Can you set down, word for word, everything in the tobacco legislation news below from "The bill would" down to "in Maine restaurants."?

• [EXCERPT TO READ]:
+++++

Citizens for Clean Air in Apartments

Maryland House Gives Preliminary Approval To $1 Cigarette Tax Increase
The Maryland House of Delegates gave preliminary approval yesterday, March 25, 1999, to a proposal to raise the state's cigarette tax by $1 per pack. "This is a great victory for the children of Maryland," said Vincent DeMarco, executive director of the Maryland Children's Initiative.

"The House of Delegates stood up to the tobacco lobby and defeated all attempts to weaken or kill the bill." Final House approval could come this week.

The bill would then move to the Senate, where Senate President Thomas V. Mike Miller Jr. is strongly opposed to a tax increase.

The chair of the Senate Budget and Taxation Committee, Sen. Barbara Hoffman (D), said that some form of a tax increase will pass her committee, and the bill's sponsor, Sen. Chris Van Hollen Jr., said, "I'm optimistic we'll get a healthy tax out of the committee."

Source:
WASHINGTON POST, (3/25/99) "Cigarette Tax Increase Moves Forward In Md.", Robert Pierre, p. B1
Excerpted from the AP
March 25, 1999: The Maine Senate followed the lead of the House and voted Wednesday to outlaw all smoking in Maine restaurants.

The Senate voted 26-6 in favor of 100% smokefree restaurants. The House voted 100-48. "The only loser in this kind of legislation is the tobacco industry," said Dr. Dora Mills, the state's health director. Mills left the door open to expanding the ban in the future to pool halls and taverns.

Supporters of the ban have framed their proposal as a restaurant worker health issue, saying 44,000 waiters, waitresses, cooks and other workers face a daily hazard of secondhand smoke.

+++++

[Saved entries]
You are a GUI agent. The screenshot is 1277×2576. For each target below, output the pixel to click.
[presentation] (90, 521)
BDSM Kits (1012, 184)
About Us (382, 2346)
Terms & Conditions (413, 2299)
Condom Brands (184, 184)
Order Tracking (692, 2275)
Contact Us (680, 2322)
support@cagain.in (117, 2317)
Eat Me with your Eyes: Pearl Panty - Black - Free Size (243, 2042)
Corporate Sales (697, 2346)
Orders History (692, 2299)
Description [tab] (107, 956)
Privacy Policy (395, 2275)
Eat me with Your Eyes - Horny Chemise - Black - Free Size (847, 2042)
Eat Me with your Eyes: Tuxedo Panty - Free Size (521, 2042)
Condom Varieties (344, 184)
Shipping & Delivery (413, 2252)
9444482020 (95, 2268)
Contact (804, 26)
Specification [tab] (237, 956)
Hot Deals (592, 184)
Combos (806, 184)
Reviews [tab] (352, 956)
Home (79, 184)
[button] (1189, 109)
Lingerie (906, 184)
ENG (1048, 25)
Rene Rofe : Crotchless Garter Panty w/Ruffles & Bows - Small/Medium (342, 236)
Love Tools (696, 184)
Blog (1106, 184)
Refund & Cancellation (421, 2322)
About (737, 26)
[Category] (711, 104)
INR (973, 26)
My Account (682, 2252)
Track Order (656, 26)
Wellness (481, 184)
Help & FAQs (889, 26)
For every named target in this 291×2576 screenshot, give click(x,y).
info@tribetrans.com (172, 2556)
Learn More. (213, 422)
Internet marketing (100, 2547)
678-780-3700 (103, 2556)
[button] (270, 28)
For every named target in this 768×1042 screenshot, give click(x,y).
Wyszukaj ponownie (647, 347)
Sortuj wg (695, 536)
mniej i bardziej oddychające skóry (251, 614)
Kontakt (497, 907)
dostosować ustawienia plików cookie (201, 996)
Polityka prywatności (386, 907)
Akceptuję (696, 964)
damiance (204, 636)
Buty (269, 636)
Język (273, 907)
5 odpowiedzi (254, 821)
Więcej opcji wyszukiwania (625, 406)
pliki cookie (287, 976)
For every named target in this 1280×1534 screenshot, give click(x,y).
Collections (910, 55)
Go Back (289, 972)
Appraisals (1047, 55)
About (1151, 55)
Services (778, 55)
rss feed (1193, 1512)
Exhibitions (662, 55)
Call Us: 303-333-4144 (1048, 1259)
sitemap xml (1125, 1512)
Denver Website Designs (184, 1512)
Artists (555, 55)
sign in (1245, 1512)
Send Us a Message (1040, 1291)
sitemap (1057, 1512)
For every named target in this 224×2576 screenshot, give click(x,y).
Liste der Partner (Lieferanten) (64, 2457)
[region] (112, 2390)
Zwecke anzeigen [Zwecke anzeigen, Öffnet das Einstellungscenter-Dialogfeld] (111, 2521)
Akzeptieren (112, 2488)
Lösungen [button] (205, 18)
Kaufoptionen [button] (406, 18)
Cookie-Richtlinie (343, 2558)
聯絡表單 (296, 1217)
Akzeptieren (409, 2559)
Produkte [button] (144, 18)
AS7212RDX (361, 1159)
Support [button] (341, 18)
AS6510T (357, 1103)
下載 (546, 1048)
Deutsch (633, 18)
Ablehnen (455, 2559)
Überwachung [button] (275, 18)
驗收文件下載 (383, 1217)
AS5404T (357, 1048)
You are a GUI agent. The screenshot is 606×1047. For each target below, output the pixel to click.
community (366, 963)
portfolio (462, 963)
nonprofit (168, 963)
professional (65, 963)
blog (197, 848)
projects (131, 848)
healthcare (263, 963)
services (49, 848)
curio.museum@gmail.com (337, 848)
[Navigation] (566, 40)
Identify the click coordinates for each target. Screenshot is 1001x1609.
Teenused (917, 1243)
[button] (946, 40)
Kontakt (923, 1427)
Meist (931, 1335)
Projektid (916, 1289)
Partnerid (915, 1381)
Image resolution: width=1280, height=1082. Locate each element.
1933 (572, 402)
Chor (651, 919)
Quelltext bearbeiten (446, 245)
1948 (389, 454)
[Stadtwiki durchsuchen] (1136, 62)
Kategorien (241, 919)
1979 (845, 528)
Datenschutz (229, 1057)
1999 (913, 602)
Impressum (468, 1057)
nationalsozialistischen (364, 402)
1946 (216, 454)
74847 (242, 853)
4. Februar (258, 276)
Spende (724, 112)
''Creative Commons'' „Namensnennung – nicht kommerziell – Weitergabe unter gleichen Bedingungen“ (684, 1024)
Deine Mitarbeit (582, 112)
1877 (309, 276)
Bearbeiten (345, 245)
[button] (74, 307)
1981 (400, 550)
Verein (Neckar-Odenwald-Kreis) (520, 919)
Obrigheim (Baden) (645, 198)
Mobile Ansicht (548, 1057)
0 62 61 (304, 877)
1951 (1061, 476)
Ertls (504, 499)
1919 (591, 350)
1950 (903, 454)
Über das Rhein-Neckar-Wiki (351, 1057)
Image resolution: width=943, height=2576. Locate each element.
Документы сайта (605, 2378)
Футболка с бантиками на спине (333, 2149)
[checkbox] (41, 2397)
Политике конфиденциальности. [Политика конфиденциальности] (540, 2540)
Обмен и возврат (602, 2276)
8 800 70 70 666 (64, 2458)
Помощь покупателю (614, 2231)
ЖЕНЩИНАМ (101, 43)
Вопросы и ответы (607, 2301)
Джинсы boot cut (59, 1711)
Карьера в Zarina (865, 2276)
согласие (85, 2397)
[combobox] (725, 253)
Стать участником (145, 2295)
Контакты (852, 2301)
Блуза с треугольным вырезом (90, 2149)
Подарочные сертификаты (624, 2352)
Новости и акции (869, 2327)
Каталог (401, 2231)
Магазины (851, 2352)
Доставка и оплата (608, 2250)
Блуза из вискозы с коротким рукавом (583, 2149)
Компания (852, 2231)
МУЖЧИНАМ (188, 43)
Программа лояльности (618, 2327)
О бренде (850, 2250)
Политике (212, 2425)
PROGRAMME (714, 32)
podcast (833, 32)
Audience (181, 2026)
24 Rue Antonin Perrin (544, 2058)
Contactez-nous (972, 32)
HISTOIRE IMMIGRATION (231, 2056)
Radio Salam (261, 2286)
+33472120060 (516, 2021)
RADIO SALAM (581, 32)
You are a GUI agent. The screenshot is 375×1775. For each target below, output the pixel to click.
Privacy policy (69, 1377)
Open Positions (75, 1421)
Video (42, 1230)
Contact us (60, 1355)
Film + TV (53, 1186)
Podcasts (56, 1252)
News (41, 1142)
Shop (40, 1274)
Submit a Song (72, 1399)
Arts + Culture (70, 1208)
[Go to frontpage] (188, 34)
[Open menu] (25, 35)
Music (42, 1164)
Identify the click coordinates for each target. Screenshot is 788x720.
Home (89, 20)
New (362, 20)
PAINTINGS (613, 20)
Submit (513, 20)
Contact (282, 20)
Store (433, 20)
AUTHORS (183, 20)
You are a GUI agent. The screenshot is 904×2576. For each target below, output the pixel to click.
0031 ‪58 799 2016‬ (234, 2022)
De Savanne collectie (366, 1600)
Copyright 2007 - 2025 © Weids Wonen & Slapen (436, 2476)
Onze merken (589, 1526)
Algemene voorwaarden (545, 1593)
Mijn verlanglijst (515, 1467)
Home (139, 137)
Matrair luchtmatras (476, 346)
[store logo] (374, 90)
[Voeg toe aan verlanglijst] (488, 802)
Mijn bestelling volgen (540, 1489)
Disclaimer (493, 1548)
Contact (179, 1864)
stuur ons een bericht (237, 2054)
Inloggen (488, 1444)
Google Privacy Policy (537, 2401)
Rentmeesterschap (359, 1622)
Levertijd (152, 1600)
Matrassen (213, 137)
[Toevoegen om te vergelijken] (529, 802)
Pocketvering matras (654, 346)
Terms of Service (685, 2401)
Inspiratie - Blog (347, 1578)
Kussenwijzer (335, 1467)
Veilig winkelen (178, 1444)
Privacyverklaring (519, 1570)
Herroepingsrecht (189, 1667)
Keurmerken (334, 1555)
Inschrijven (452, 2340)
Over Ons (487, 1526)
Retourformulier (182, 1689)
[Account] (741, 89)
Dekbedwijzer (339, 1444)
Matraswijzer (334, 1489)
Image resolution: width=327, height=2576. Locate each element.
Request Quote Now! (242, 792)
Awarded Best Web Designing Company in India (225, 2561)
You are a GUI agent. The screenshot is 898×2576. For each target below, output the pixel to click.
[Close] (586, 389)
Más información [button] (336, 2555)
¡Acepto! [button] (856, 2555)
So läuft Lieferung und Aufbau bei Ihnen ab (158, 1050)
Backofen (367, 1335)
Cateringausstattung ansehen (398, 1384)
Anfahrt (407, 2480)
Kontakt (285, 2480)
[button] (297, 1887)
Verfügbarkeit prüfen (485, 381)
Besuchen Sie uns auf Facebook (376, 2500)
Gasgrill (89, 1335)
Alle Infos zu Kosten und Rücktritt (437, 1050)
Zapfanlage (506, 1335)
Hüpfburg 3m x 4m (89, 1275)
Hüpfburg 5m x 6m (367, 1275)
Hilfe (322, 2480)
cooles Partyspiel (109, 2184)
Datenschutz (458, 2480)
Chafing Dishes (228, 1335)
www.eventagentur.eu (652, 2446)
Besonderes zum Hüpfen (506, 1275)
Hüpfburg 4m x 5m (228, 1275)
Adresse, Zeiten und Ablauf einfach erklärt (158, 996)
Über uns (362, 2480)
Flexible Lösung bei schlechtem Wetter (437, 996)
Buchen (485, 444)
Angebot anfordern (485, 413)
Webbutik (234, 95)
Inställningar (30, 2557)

+++++

• [ANSWER BELOW]:
The bill would then move to the Senate, where Senate President Thomas V. Mike Miller Jr. is strongly opposed to a tax increase.

The chair of the Senate Budget and Taxation Committee, Sen. Barbara Hoffman (D), said that some form of a tax increase will pass her committee, and the bill's sponsor, Sen. Chris Van Hollen Jr., said, "I'm optimistic we'll get a healthy tax out of the committee."

Source:
WASHINGTON POST, (3/25/99) "Cigarette Tax Increase Moves Forward In Md.", Robert Pierre, p. B1
Excerpted from the AP
March 25, 1999: The Maine Senate followed the lead of the House and voted Wednesday to outlaw all smoking in Maine restaurants.